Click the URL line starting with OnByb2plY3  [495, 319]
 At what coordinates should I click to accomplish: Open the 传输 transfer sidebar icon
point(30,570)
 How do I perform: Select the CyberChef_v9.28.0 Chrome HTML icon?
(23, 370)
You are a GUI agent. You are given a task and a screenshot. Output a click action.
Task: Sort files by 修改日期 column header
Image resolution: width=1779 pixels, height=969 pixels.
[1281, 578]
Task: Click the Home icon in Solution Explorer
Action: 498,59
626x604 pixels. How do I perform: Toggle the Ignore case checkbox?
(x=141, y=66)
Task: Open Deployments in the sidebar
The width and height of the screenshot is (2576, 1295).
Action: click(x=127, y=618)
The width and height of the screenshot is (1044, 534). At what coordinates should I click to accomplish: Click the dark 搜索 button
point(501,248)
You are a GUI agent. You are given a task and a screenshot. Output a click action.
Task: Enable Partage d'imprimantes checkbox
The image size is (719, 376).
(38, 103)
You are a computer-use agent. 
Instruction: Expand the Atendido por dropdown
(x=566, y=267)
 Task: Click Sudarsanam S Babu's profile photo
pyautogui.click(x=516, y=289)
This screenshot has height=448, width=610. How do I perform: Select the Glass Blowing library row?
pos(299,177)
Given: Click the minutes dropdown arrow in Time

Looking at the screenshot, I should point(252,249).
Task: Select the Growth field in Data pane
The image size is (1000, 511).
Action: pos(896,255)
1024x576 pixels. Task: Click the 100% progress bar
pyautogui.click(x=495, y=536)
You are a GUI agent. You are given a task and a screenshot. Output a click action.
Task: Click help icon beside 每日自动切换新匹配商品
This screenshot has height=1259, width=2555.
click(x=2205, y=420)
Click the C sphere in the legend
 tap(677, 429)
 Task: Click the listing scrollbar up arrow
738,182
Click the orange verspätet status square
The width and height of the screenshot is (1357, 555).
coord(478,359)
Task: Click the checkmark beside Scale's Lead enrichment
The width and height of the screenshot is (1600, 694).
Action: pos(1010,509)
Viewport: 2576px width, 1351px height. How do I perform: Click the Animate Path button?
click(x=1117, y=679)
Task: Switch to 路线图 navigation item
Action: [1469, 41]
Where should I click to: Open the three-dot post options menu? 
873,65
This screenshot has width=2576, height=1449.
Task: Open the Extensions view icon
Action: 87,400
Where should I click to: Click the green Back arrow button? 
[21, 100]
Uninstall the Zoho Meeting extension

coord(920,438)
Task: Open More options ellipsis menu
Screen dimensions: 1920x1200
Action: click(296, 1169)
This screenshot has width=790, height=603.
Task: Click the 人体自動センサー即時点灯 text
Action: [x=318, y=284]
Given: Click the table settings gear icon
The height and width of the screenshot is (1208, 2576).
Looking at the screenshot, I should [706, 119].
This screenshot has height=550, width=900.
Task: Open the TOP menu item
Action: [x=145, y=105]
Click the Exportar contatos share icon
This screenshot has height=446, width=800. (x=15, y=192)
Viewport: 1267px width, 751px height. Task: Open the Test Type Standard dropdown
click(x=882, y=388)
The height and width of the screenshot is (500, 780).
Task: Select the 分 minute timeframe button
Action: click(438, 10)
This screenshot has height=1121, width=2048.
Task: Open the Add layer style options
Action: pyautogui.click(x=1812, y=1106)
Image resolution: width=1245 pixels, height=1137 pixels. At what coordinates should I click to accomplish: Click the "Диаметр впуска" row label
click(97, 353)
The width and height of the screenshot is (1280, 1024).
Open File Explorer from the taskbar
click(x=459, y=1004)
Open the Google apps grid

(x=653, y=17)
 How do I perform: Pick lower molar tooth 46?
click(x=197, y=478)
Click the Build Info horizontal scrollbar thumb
┄┄┄┄┄┄
§ What you are asked to do
Please write out every one of the entries above word for word, leaving nothing out and changing nothing.

§ Response to this exercise
Click the URL line starting with OnByb2plY3  [495, 319]
 At what coordinates should I click to accomplish: Open the 传输 transfer sidebar icon
point(30,570)
 How do I perform: Select the CyberChef_v9.28.0 Chrome HTML icon?
(23, 370)
You are a GUI agent. You are given a task and a screenshot. Output a click action.
Task: Sort files by 修改日期 column header
Image resolution: width=1779 pixels, height=969 pixels.
[1281, 578]
Task: Click the Home icon in Solution Explorer
Action: 498,59
626x604 pixels. How do I perform: Toggle the Ignore case checkbox?
(x=141, y=66)
Task: Open Deployments in the sidebar
The width and height of the screenshot is (2576, 1295).
Action: click(x=127, y=618)
The width and height of the screenshot is (1044, 534). At what coordinates should I click to accomplish: Click the dark 搜索 button
point(501,248)
You are a GUI agent. You are given a task and a screenshot. Output a click action.
Task: Enable Partage d'imprimantes checkbox
The image size is (719, 376).
(38, 103)
You are a computer-use agent. 
Instruction: Expand the Atendido por dropdown
(x=566, y=267)
 Task: Click Sudarsanam S Babu's profile photo
pyautogui.click(x=516, y=289)
This screenshot has height=448, width=610. How do I perform: Select the Glass Blowing library row?
pos(299,177)
Given: Click the minutes dropdown arrow in Time

Looking at the screenshot, I should point(252,249).
Task: Select the Growth field in Data pane
The image size is (1000, 511).
Action: pos(896,255)
1024x576 pixels. Task: Click the 100% progress bar
pyautogui.click(x=495, y=536)
You are a GUI agent. You are given a task and a screenshot. Output a click action.
Task: Click help icon beside 每日自动切换新匹配商品
This screenshot has height=1259, width=2555.
click(x=2205, y=420)
Click the C sphere in the legend
 tap(677, 429)
 Task: Click the listing scrollbar up arrow
738,182
Click the orange verspätet status square
The width and height of the screenshot is (1357, 555).
coord(478,359)
Task: Click the checkmark beside Scale's Lead enrichment
The width and height of the screenshot is (1600, 694).
Action: pos(1010,509)
Viewport: 2576px width, 1351px height. How do I perform: Click the Animate Path button?
click(x=1117, y=679)
Task: Switch to 路线图 navigation item
Action: [1469, 41]
Where should I click to: Open the three-dot post options menu? 
873,65
This screenshot has width=2576, height=1449.
Task: Open the Extensions view icon
Action: 87,400
Where should I click to: Click the green Back arrow button? 
[21, 100]
Uninstall the Zoho Meeting extension

coord(920,438)
Task: Open More options ellipsis menu
Screen dimensions: 1920x1200
Action: click(296, 1169)
This screenshot has width=790, height=603.
Task: Click the 人体自動センサー即時点灯 text
Action: [x=318, y=284]
Given: Click the table settings gear icon
The height and width of the screenshot is (1208, 2576).
Looking at the screenshot, I should [706, 119].
This screenshot has height=550, width=900.
Task: Open the TOP menu item
Action: [x=145, y=105]
Click the Exportar contatos share icon
This screenshot has height=446, width=800. (x=15, y=192)
Viewport: 1267px width, 751px height. Task: Open the Test Type Standard dropdown
click(x=882, y=388)
The height and width of the screenshot is (500, 780).
Task: Select the 分 minute timeframe button
Action: click(438, 10)
This screenshot has height=1121, width=2048.
Task: Open the Add layer style options
Action: pyautogui.click(x=1812, y=1106)
Image resolution: width=1245 pixels, height=1137 pixels. At what coordinates should I click to accomplish: Click the "Диаметр впуска" row label
click(97, 353)
The width and height of the screenshot is (1280, 1024).
Open File Explorer from the taskbar
click(x=459, y=1004)
Open the Google apps grid

(x=653, y=17)
 How do I perform: Pick lower molar tooth 46?
click(x=197, y=478)
Click the Build Info horizontal scrollbar thumb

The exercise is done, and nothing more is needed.